VFX Voice: What was the single most complex shot in Endgame?

Aitken: It appears in the sequence where the two armies charge one another and clash for the first time. It’s 45 seconds long, primarily CG, and takes place in a fully CG environment, but also incorporates three separate plate elements at various moments throughout the shot. The shot includes many complex VFX simulations.

Endgame. Thanos. (Photo: Film Frame)

VFX Voice: What were the challenges of creating the bombed-out environment?

Aitken: At the studio’s request, we replaced the set with a CG environment that included building rubble, wrecked cars and chunks of concrete. The extra work also had the benefit of allowing us to take over lighting the environment, so we could replace the set key lights, which are necessarily somewhat overhead, with a low, raking, distant sun bleeding through the smoke left by the attack. It also freed us up to modulate the environment lighting in support of the emotional dynamic of the sequence – sunny before the attack, and then after the compound is destroyed, it’s overcast with a pall of smoke and dust hanging over the area. When the portals open up the battlefield becomes brighter again.

VFX Voice: How was Thanos different for Endgame?

Aitken: Thanos on Titan, in Infinity War, was somewhat of a philosopher, meditating on past actions. This Thanos is dressed in armor and ready to do battle, and his motion had to reflect that. Motion capture from Josh Brolin and the stunt team gave us a great starting point for his body motion. We heavily augmented these performances using keyframe animation to make sure he always felt believably heavy and, at the same time, agile.

VFX Voice: What about the work on his face?

Aitken: We added refinements to his facial rig to get around some shortcomings that we had experienced on Infinity War but didn’t get the chance to fix during production on that show. In particular, we added more control to the corners of his mouth. That was an area that we had to develop a work-around for in order to get the detail correct on Infinity War, so we took the opportunity to apply that fix between the two shows.

Endgame. Left to right: War Machine (Don Cheadle), Rocket (voiced by Bradley Cooper) and Pepper Potts in Rescue Suit (Gwyneth Paltrow). (Photo: Film Frame)

VFX Voice: How did Deep Shapes help you?

Aitken: We used some new facial tech that has been developed recently at Weta Digital – a tool called Deep Shapes to add further complexity to Thanos’s facial performance. Deep Shapes adds another octave of detail to the facial performance without requiring any extra effort from the facial models team or the animator. These additional shapes are derived analytically and applied procedurally. They are not a simulation. Deep Shapes adds complexity to the way one expression migrates into the next, but the start and end of the transition aren’t affected, so the animator still retains control over the shape of the face and the facial performance can’t go off-model.

VFX Voice: What improvements were made to the blip effect from the end of Infinity War?
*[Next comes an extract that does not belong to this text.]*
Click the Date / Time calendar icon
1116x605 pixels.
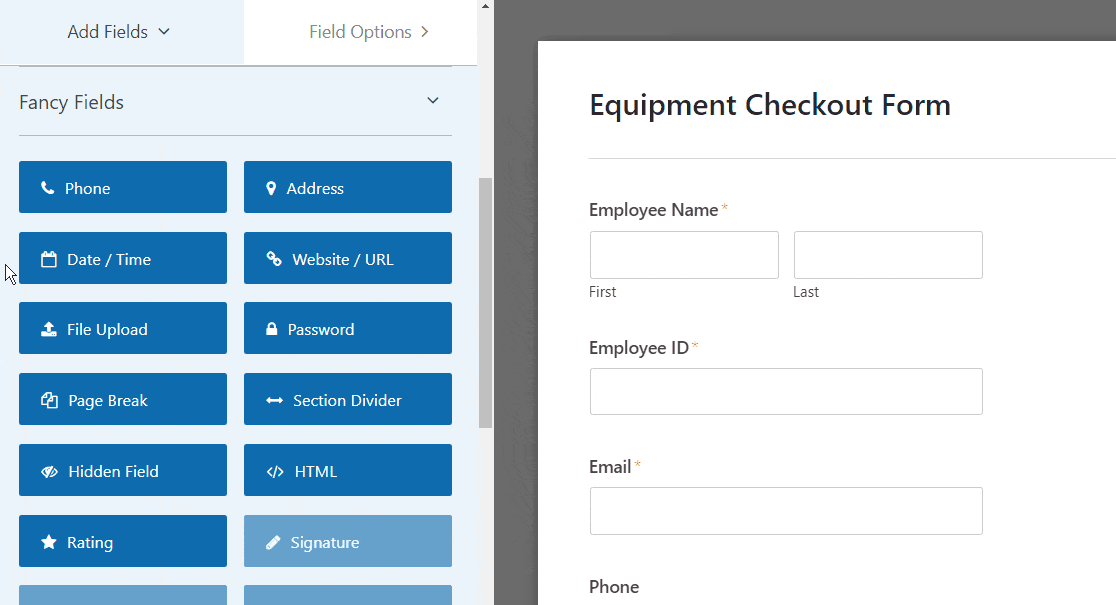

Aitken: We redesigned the techniques we had designed to generate the blip effect, both to add support for the vast number of blip events that occur when Thanos’ whole armor disappears, and to add much greater visual complexity to the look of the effect in the long, lingering shot of Thanos blipping away.

We dealt with the large number of blip events in the shots where Thanos’ whole army disappears – a part of the movie we called the mega blip – by coming up with a couple of different level-of-detail solutions. For background blip events, we created a version of the blip that ran in Eddy, a volumetric simulation and rendering tool that runs in Nuke. The Eddy blip solution allowed us to turn around many blip events very quickly.

VFX Voice: Were there visual effects you were able to achieve in Endgame that weren’t possible in Infinity War, even with one film production following right after the other?

Aitken: There were improvements to our tools and techniques, which resulted in a lift in the quality of the visual effects we delivered on Endgame compared to Infinity War.